You might have the follow-up question: Wait, when exactly is this concert? (Doors at 7 p.m., show at 8 p.m.)
Front-row aficionados know the cruel math that number demands. If a beloved musician is playing at 8 p.m., and a city has enough fans to sell out tickets, when exactly do you need to show up?
10:21 a.m.: I arrive to see people already set up in folding chairs.
I had planned to peel out of our downtown office a few hours before 5 p.m., but nowhere near this early. But my colleague Bob Passaro came into the newsroom with a hot tip: people were already lining up.
I bolted.
It’s worth it. I’ve been in her front row before, at a 2019 Valentine’s Day show in Lexington, Kentucky. It was an electric intimacy: we were busheled at her feet like acolytes, lucky to have made it up front after at first going to the wrong venue (similar names).
She had heard about the venue mix-up — we weren’t the only ones who had first flocked to the wrong doors — and she, to the best of my recollection, asked the crowd who had gone there first. Our hands rocketed up.

“Aw, you guys?” She said, looking at our cluster of three before the stage. “I love you guys.” (Many people swear they get precious moments of eye contact during performances, which I understand, but hand on the Bible, she was talking to us.)
I was buzzing, for the rest of the evening, for the rest of the hourslong drive back to our college town in Indiana. At my second Dacus concert, in Columbus, Ohio, in 2021, I was nowhere near the front but took home a set list that I still have framed.
This time, I resolved, I would be in the front again, no matter the wait. (Or how cold my toes were getting. The answer is “very.”)
10:49 a.m.: A McDonald Theatre staff member — surprisingly adept on an electric one wheel skateboard — placed the metal barricades marking the boundary for the long line to come.
That announced us as a line with a capital L. The thing about publicly waiting in a line for a concert is that you become a spokesperson for the musician to all of the random people who float by, curious, and ask who we’re waiting to see.
The patter repeats:
Who are you waiting for?
It’s Lucy Dacus.
Huh. Who’s that?
I say, she’s an indie singer-songwriter.
Ah, they say, never heard of her.
I usually smile, tell them to check her out, and wait for the next identical back-and-forth. One man, addressing the whole line, joked: “So if I got into making music, would you guys wait in line for me?”
We lightly laugh a please-go-away laugh.
He could never be Lucy.
11:55 a.m.: I am ill-prepared to wait in a line for hours, I find. I’m using my laptop as an external battery to keep my phone alive, which falters as a plan when the laptop itself dies.
The young woman in line next to me, Delaney Orzolek, is much better equipped.
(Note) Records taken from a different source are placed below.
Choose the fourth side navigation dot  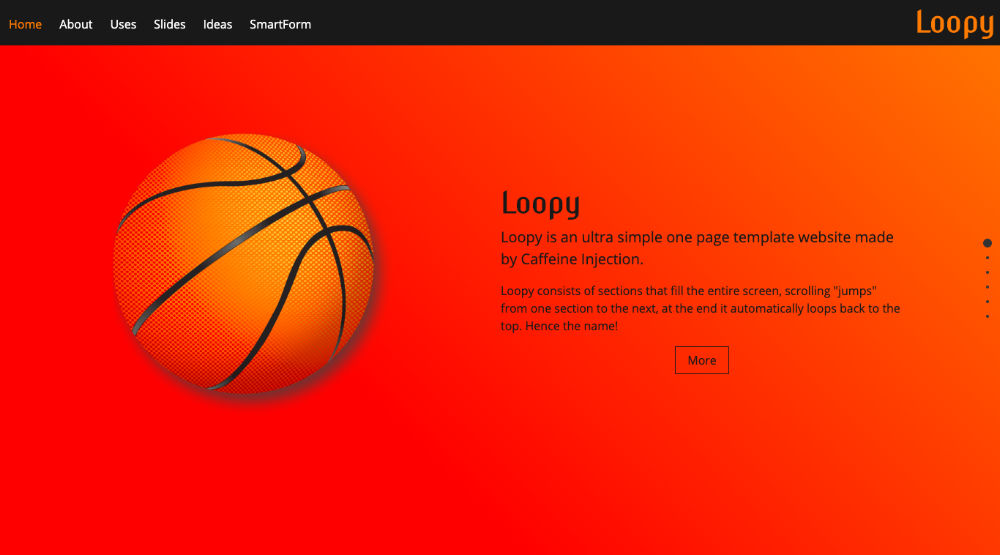[x=987, y=287]
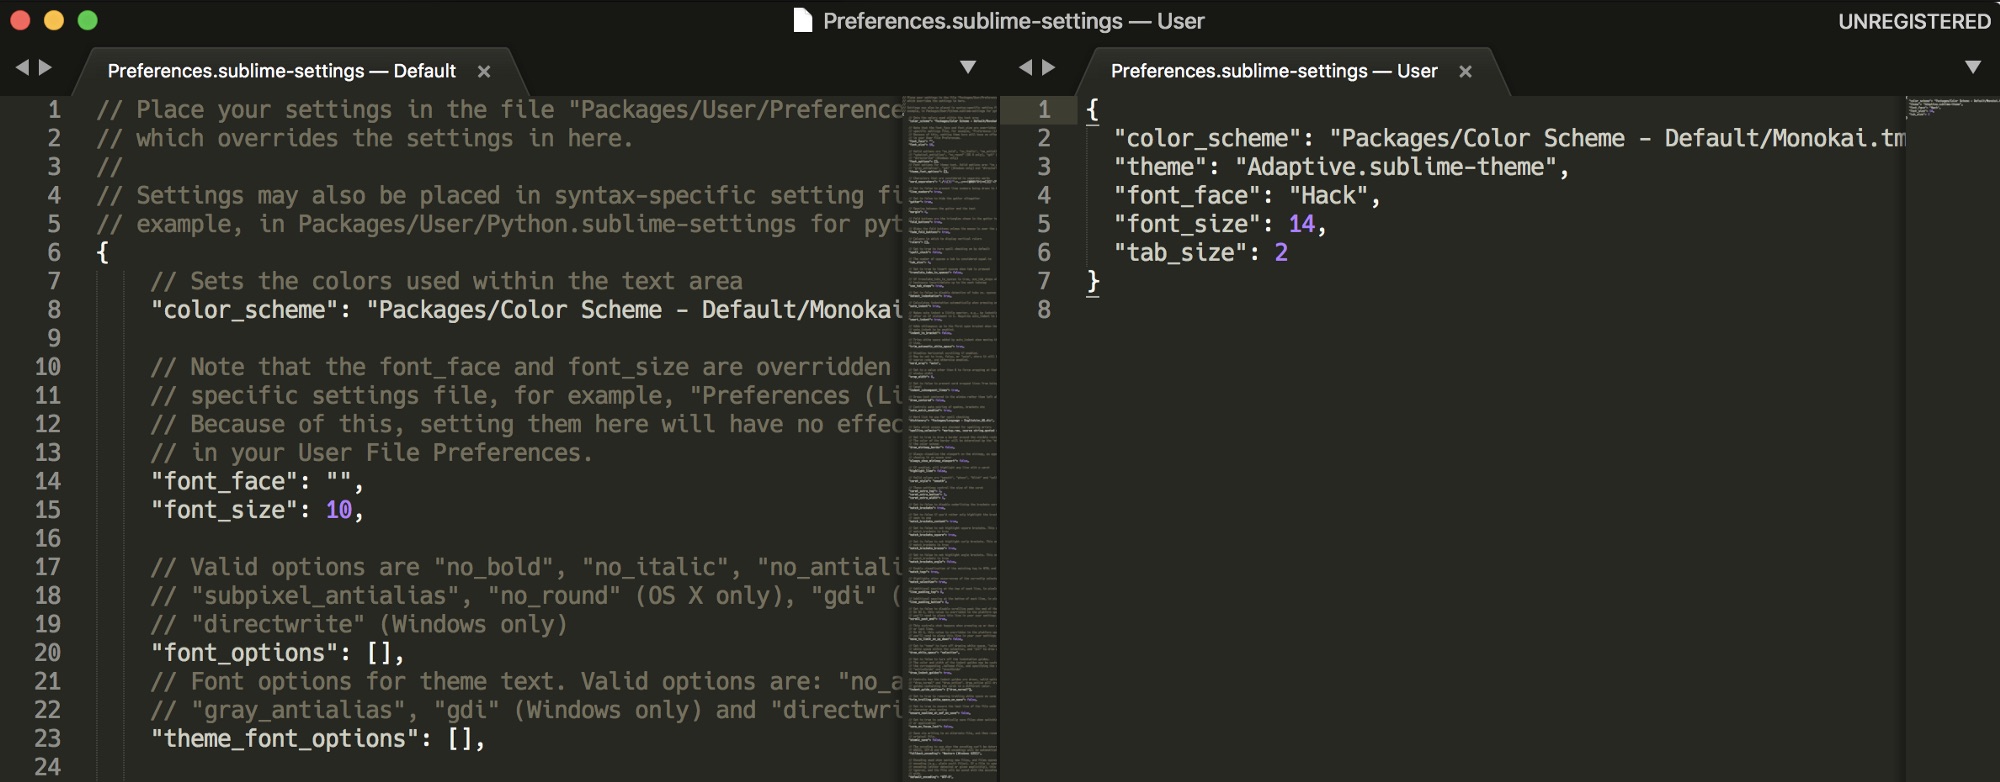The height and width of the screenshot is (782, 2000).
Task: Click left pane's previous tab arrow
Action: pos(22,68)
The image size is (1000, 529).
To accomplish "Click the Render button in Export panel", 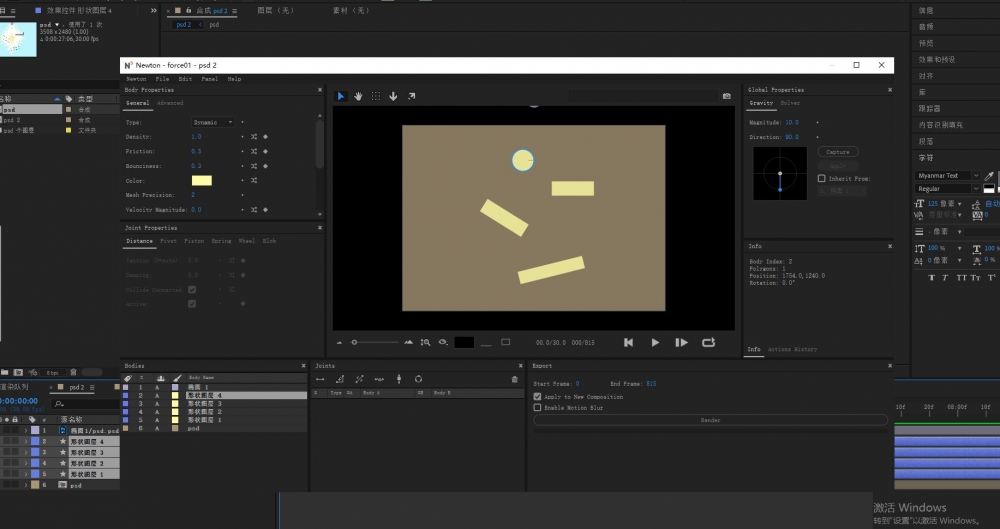I will (711, 420).

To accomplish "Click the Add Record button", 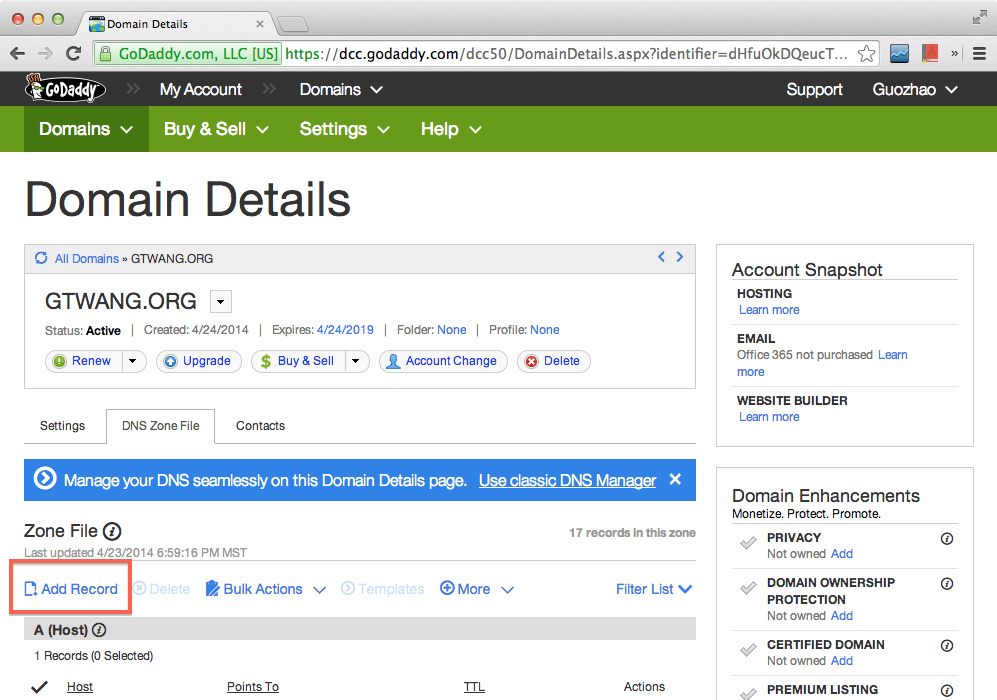I will coord(70,589).
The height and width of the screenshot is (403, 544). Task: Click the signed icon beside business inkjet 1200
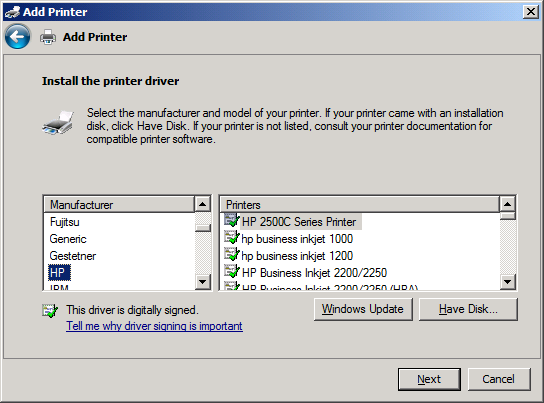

She has a portable phone charger, a see-through bag and hours of travel time as motivation to stick it out.
Orzolek, 19, lives in Lake Worth Beach, Florida, a coastal city south of Palm Beach, nowhere near any of Dacus’ planned tour stops this year. Orzolek’s mom, Renee, gifted her with tickets to the Eugene concert, a surprise trip chosen because of the venue’s proximity to an airport and hotel.
She’s been a fan for 10 years since the debut album, “No Burden.” Her plan for the line is to listen to a lot of, obviously, Dacus’ music. It just speaks to her, she said.
“My favorite song is ‘Big Deal,’” she said, in reference to a tender track released last year about two friends admitting they’re in love with each other. “My favorite song. I’ve streamed it, I think about like 4,000 times now.”
12:45 p.m.: The tables are turned on me shortly afterward when I’m interviewed by Morgan Hopes, a junior studying journalism at the University of Oregon assigned to interview people in downtown Eugene today.
“Why not interview someone that’s clearly a huge fan of music,” she told me after the interview, “since they’re waiting literally seven hours before the show?”
This is a reminder that I still have seven more hours ahead of me.
2:32 p.m.: A woman in a cool jacket and sunglasses walks down the street, looking over at us on her way back from what looks like a coffee run. Is it her? I’m 70% sure it’s her. I make a heart with my hands as she looks over, just in case.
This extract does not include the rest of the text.